▸ What this task involves: The line containing "This screenshot has width=809, height=503." and each line after it, through the final line of the data, are to be retyped exactly, with pictures left out.

———

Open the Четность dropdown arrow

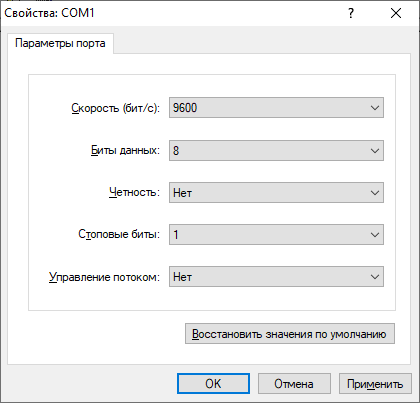[375, 193]
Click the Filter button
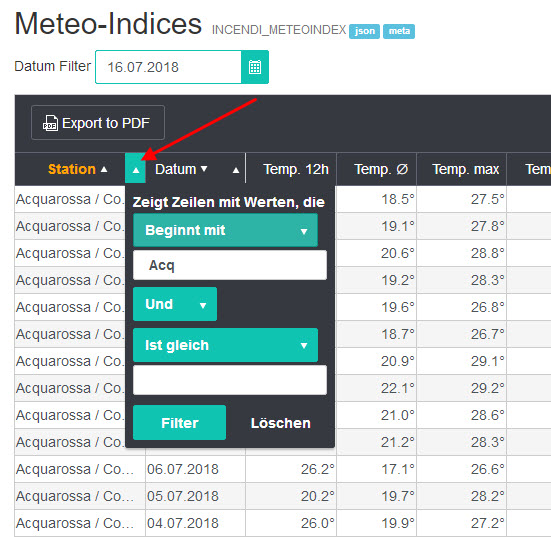This screenshot has width=551, height=537. point(180,423)
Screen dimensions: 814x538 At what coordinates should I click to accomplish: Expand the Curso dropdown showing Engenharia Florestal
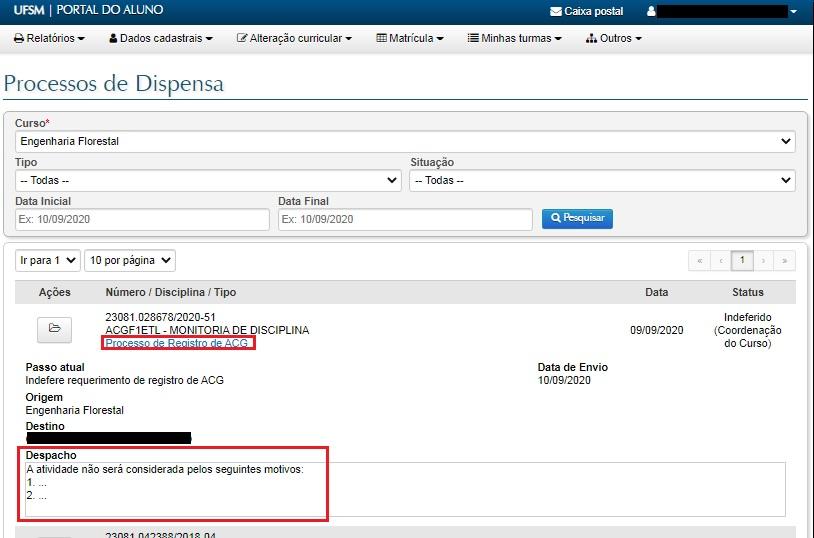(x=405, y=142)
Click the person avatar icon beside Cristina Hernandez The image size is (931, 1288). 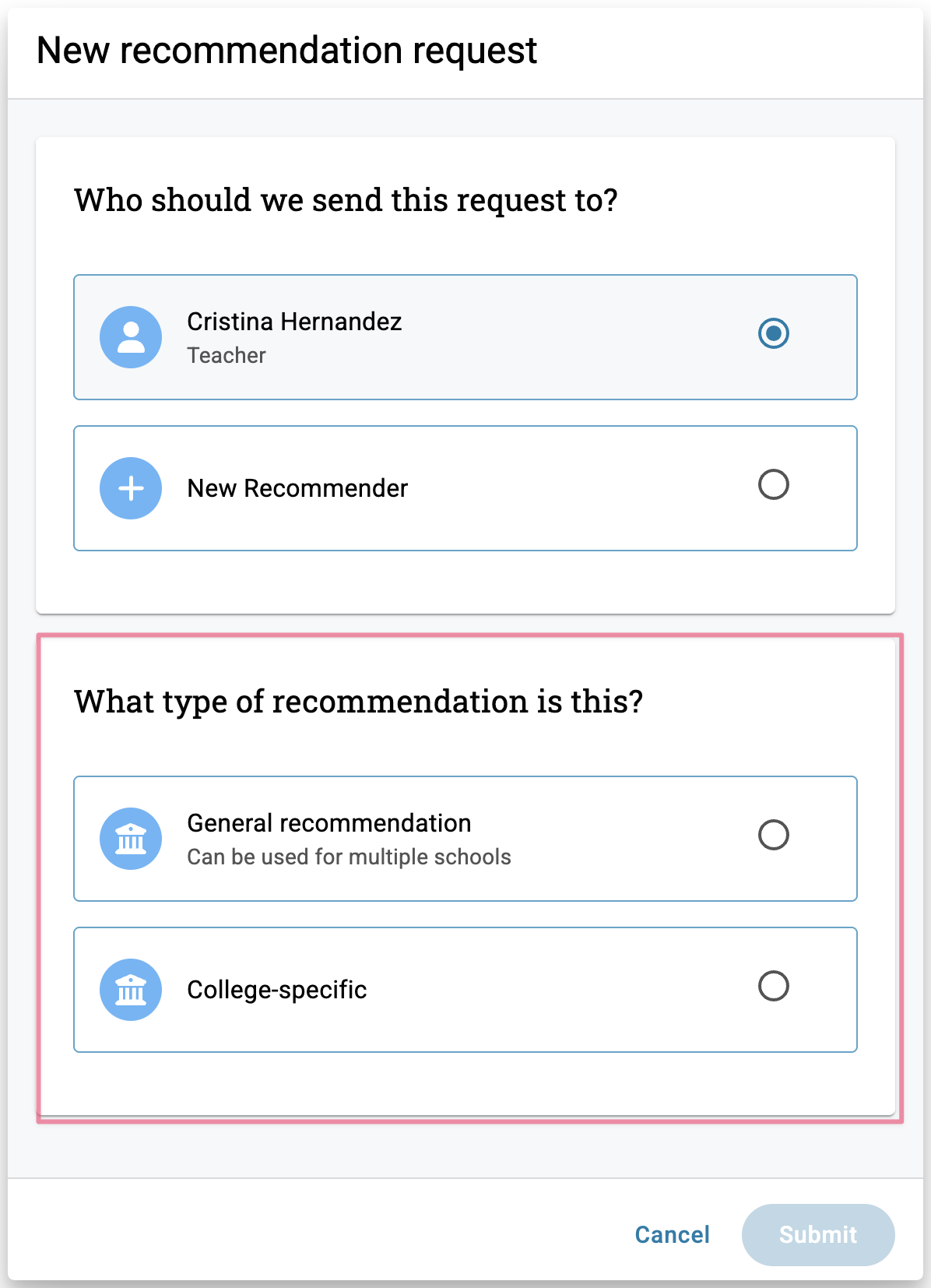point(131,337)
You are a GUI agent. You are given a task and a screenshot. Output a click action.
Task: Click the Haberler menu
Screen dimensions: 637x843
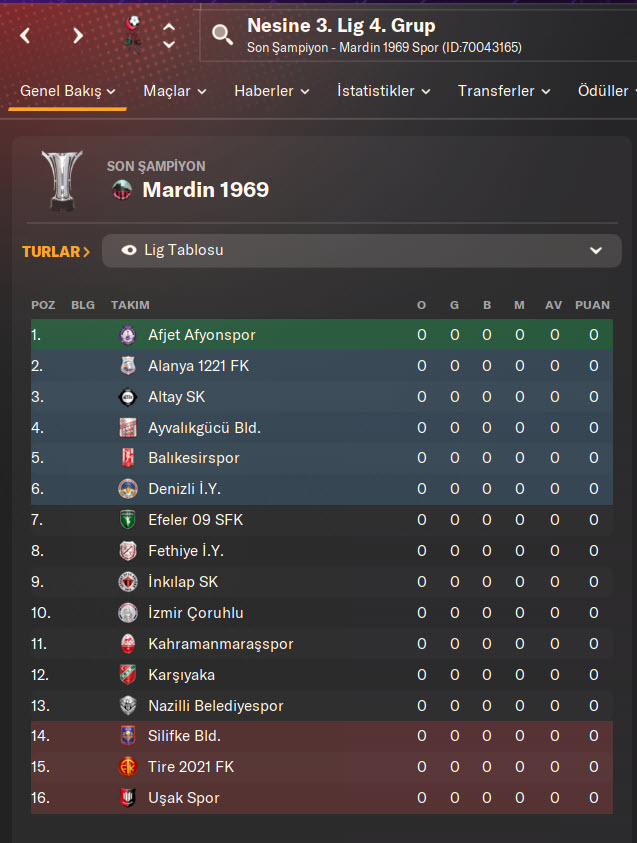271,91
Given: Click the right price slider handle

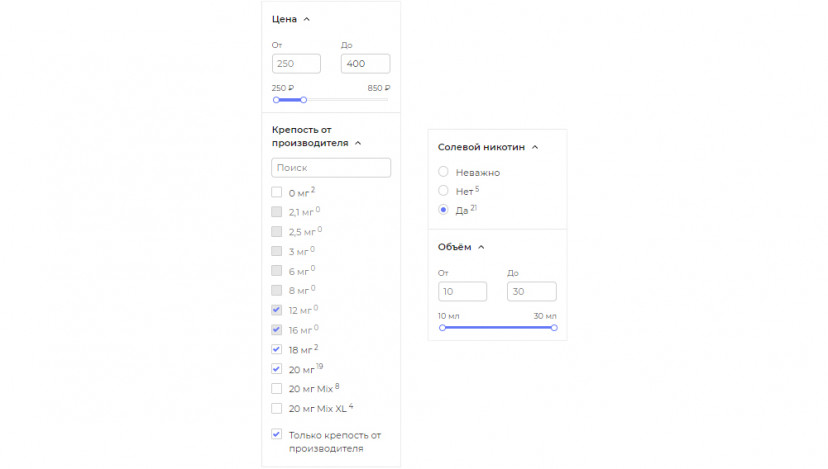Looking at the screenshot, I should pos(304,100).
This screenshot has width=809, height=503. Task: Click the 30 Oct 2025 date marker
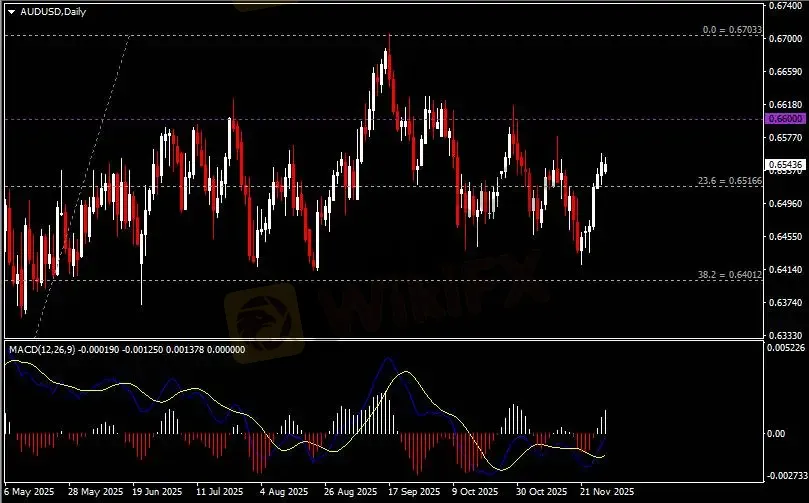tap(541, 492)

———

▸ Result of the exercise:
This screenshot has width=809, height=503. Task: Click the 30 Oct 2025 date marker
tap(541, 492)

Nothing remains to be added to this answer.